Print

Print


Hi Wilko,

Wilko Kroeger wrote:
> 
> Hello
> 
> I did some test using xrdcp to write to xrootd and what happens if a data
> server goes down. I am using xrootd version 20050525-0946 for the data
> servers and redirector and 20050509-2006 for xrdcp.
> 
> The main question is:
> Should xrdcp after a data server goes down ever be redirected to a new
> data server or should it just exit ?

  The same behavior applies to all kinds of requests: if an error 
occurs,  the client goes back to the redirector and asks again what to 
do. So, xrdcp is not supposed to exit.

> That's what I assumed but as described in the two tests below the current
> behavior is different.
> 
> 
> First Test:
> ===========
> 
> For the first test writing is done via the redirector and once xrdcp
> is redirected to the data server and starts transferring data the
> xrootd on the data server is stopped.
> 
> I observed the following:
> 1) xrdcp goes back to the redirector after the data server is stopped.
> 2) the redirector tells the client to wait which ends up to about 9 mins
> 3) After waiting for 9 mins the client tries to open the file on the
>    redirector and
>    a) crashes with a core
>      or
>    b) tries to write, doesn't succeed and stops (no core)
> 
> The log files are available in:
>  /nfs/objyserv01/objy/databases/wilko/xrootd/problems/xrdcp_writeServerGoesDown
> 
> xrdcp.log : output of xrdcp
> rdr_xrdlog.log : xrootd log file of the redirector (datadevsol12)
> datadevsol02_xrdlog.log : xrootd log file of the data server
> core.3067 : core file from xrootd (the binary is
> ~wilko/bbtest/xrootd/20050509-2006/bin/xrdcp  on RHEL3)
> 
> 
> In the case that xrdcp doesn't create a core the log files are:
> xrdcp_noCore.log
> rdr_xrdlog_noCore.log
> datadevsol02_xrdlog_noCore.log
> 
> 
> In the case of writing, should xrdcp go back to the redirector, or should
> it just wait for a certain time, and if the data server isn't available
> just quit ?
> 
> 

  I am going to have a look at those.
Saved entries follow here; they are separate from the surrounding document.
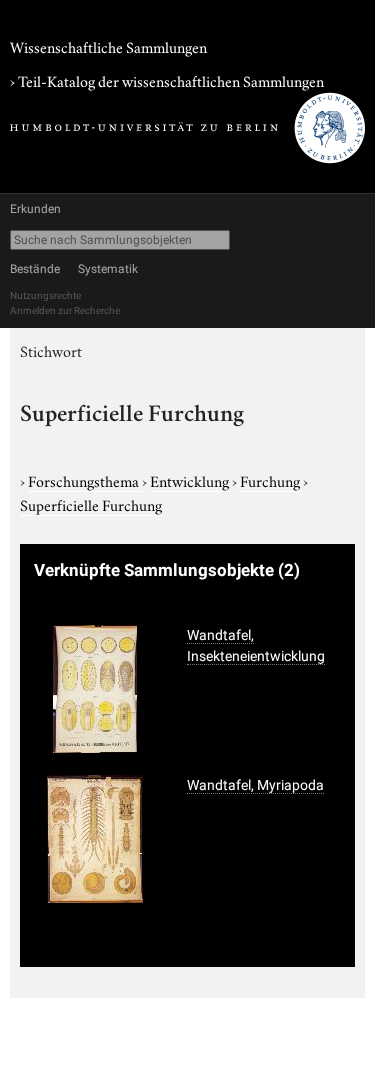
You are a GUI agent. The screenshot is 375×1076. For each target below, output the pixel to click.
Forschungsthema (85, 480)
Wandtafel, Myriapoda (255, 785)
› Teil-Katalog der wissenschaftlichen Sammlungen (167, 80)
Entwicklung (191, 480)
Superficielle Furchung (91, 504)
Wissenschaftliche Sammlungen (108, 46)
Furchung (271, 480)
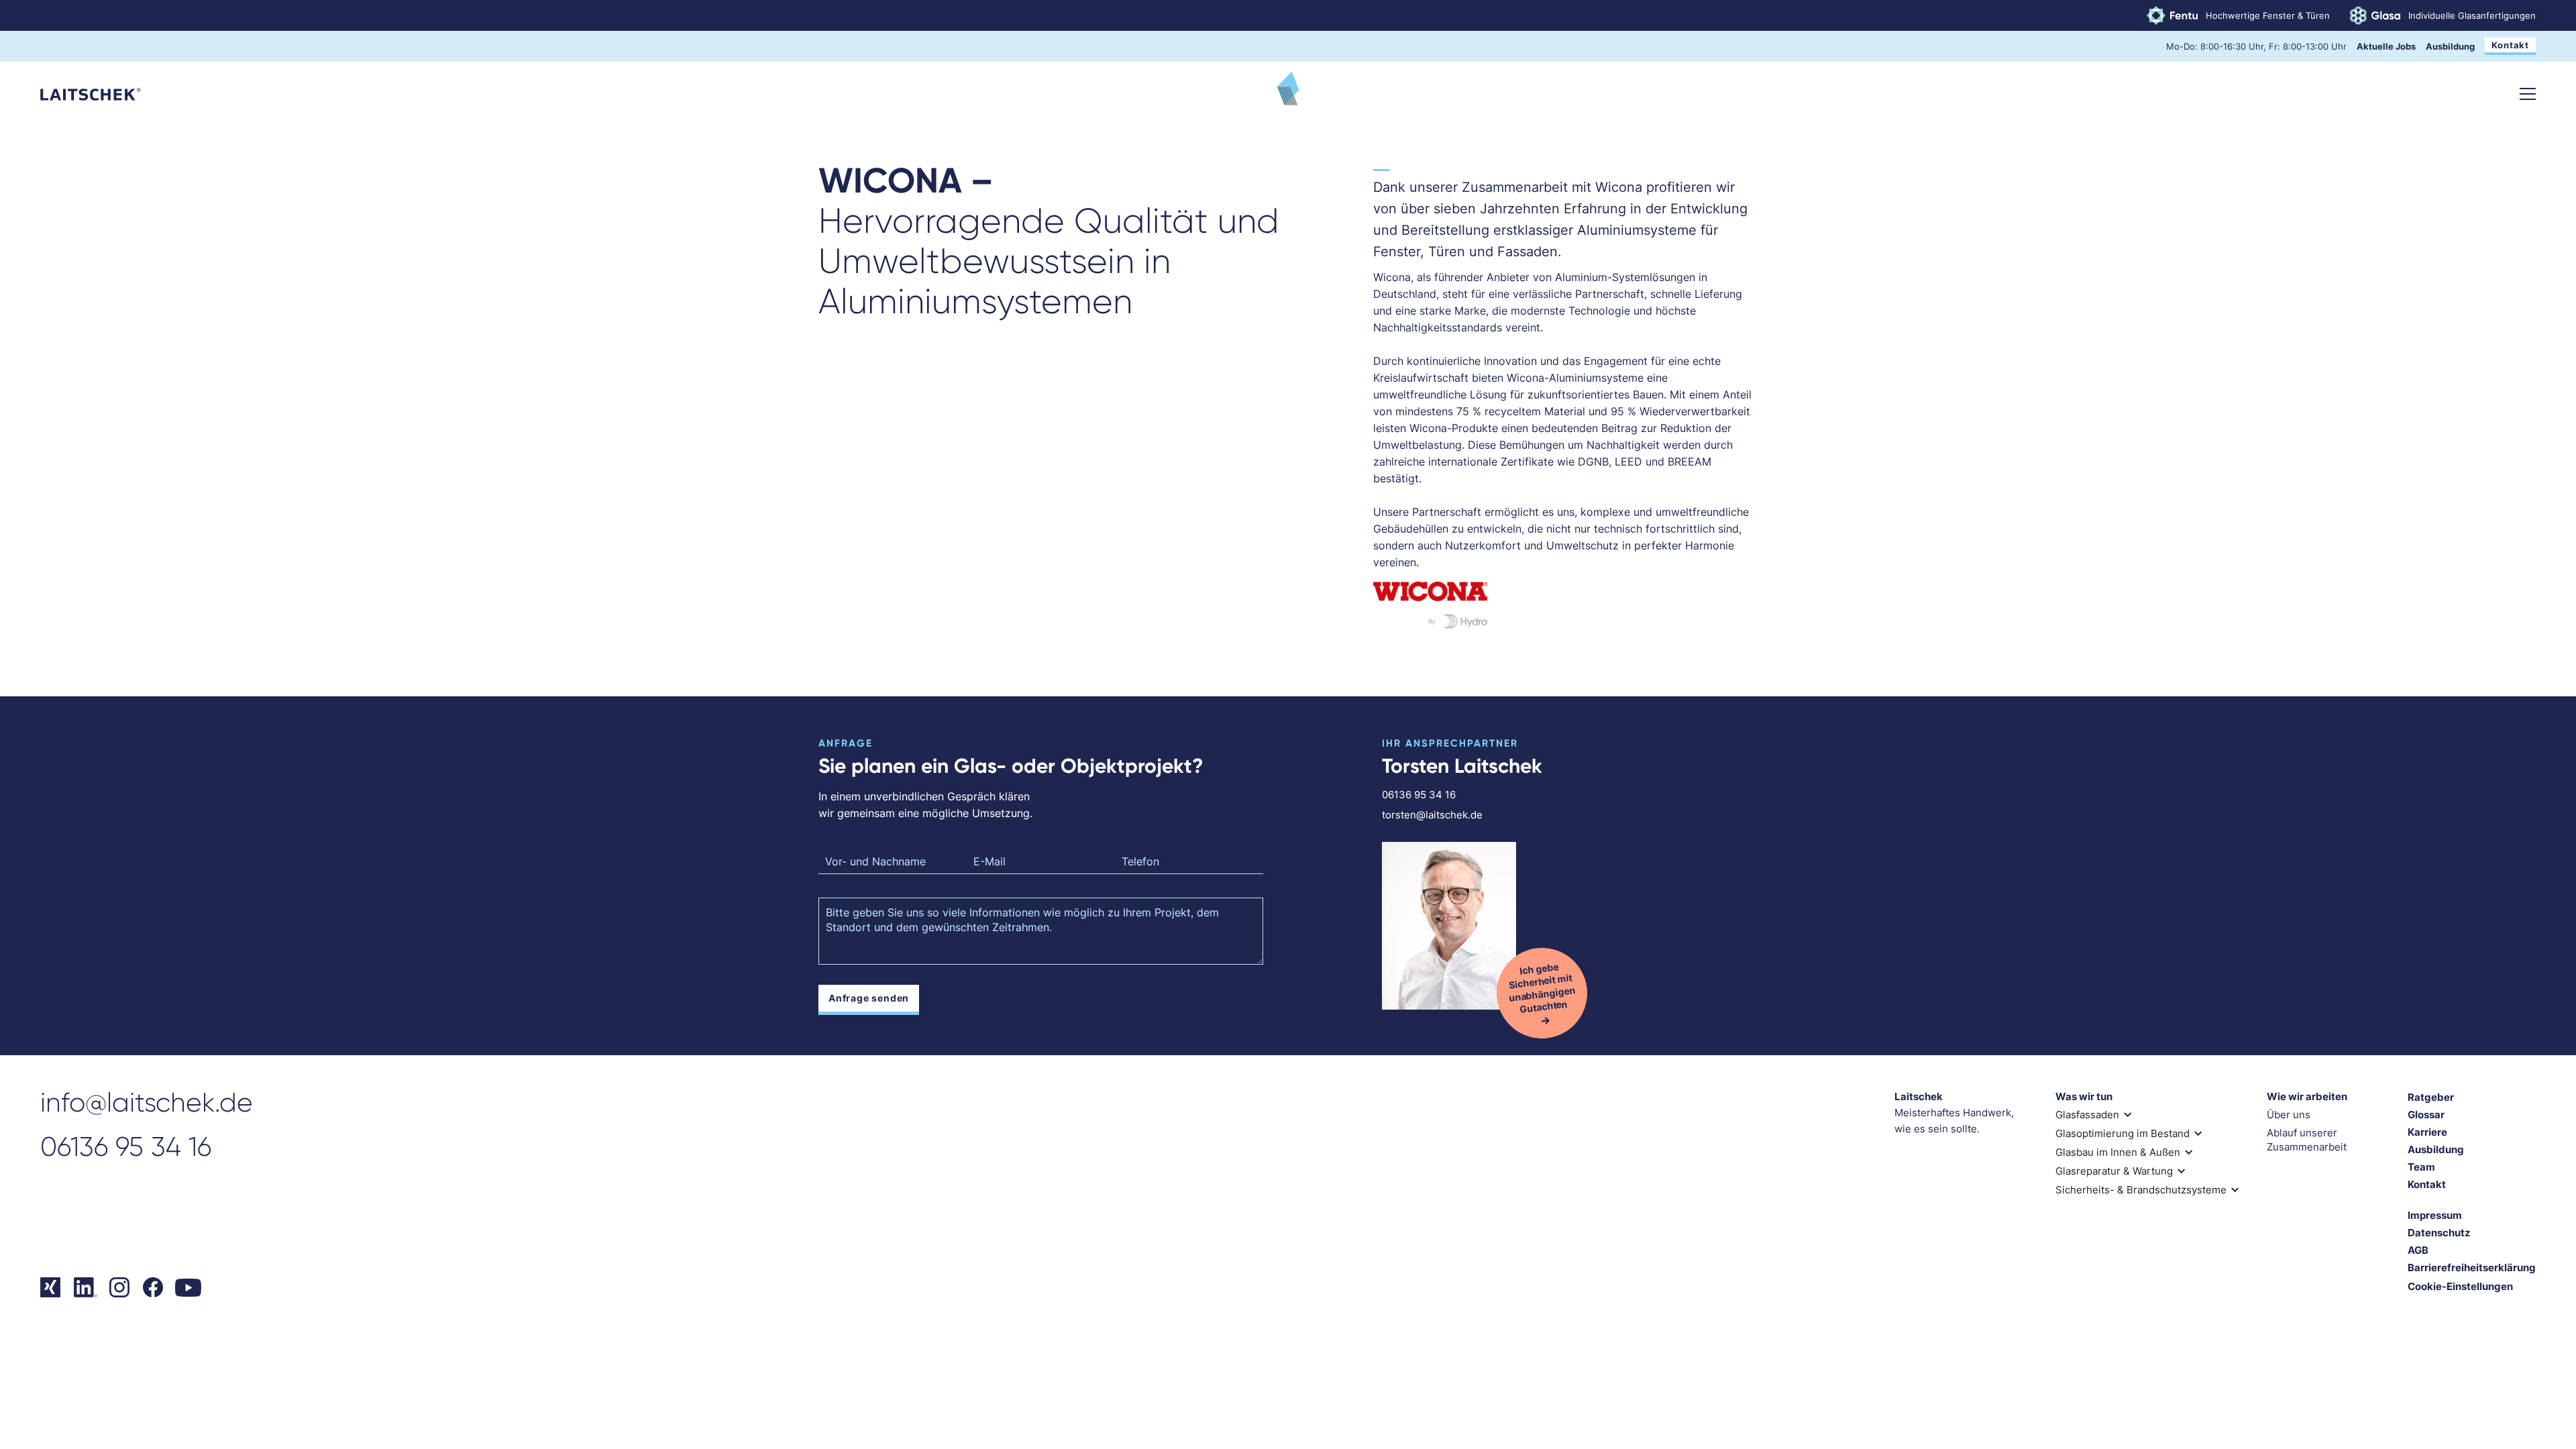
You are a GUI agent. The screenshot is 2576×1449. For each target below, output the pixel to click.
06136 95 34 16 (1419, 794)
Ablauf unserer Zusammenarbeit (2307, 1139)
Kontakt (2510, 45)
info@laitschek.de (146, 1102)
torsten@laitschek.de (1432, 814)
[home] (90, 94)
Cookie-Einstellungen (2460, 1286)
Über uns (2288, 1114)
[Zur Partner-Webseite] (1565, 603)
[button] (2528, 94)
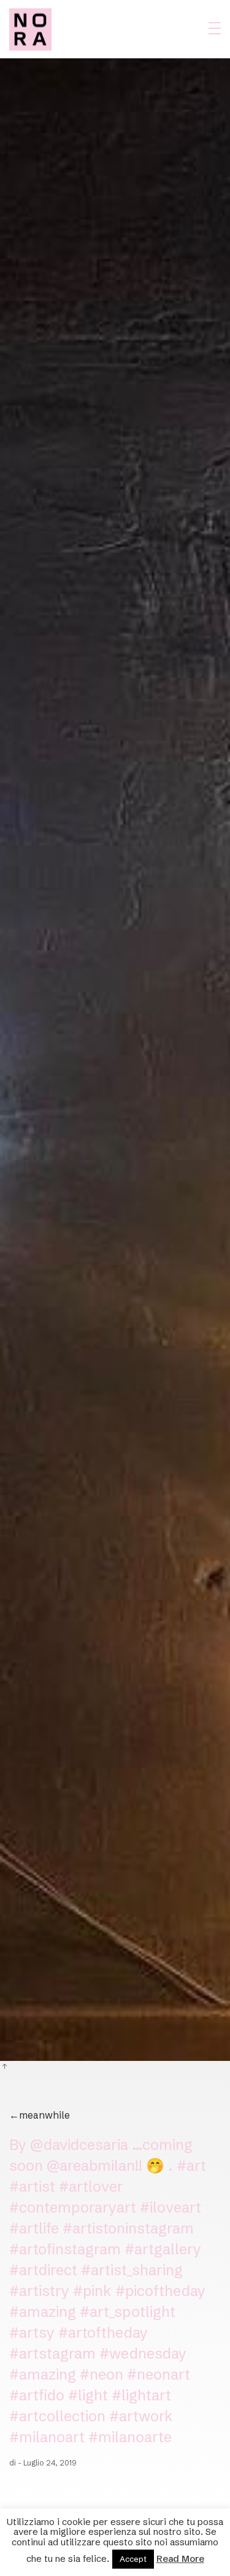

Unfortunately today I have lessons 
up to late afternoon.



> Second Test:
> ===========
> 
> For the second test the first test is run twice with a restart of
> one of the data servers in between.
> Assuming there are two data servers, DS0 and DS1, the following is done:
> 
> 1) xrdcp a new file via the redirector
> 2) xrdcp is redirected to DS0, and starts to transfer the file
> 3) xrootd on DS0 is stopped, xrdcp waits for 9 mins and then exits
>    leaving an incomplete copy of the file on DS0
> 4) xrdcp is restarted again with the same file name
> 5) xrdcp is redirected to DS1 (DS0 is still down), and starts to transfer
>    the file
> 6) xrootd on DS1 is stopped. xrdcp goes back to the redirector
> 7) xrootd on DS0 is restarted
> 8) xrdcp is redirected to DS0 and continues to transfer the file.
>    It doesn't start over writing the file but it continues where it
>    stopped in step 6, which means the file could be corrupted (e.g.:
>    in step 2 the first 100MB are transfered and in step 6 it starts
>    at an offset of 150MB).
> 
> 
> This question again is:
> Shouldn't xrdcp just give up after it failed to write the file.
> 
> If it get redirected after a data server goes down, shouldn't
> it start to write the file from the beginning?
> 
> I couldn't test the latest version of xrdcp (session id problem) and I
> don't know if the latest version behaves the same way.
> 
> 

  The latest version is supposed to behave the same way, except for the 
session id problem, which hopefully I will be able to fix quickly.
  The problem is that the system exposes something like a "relaxed" 
filesystem, where you cannot expect total adherence to what is commonly 
considered "file system semantics".

  I will have a look, and fix asap the problems I find.

  Fabrizio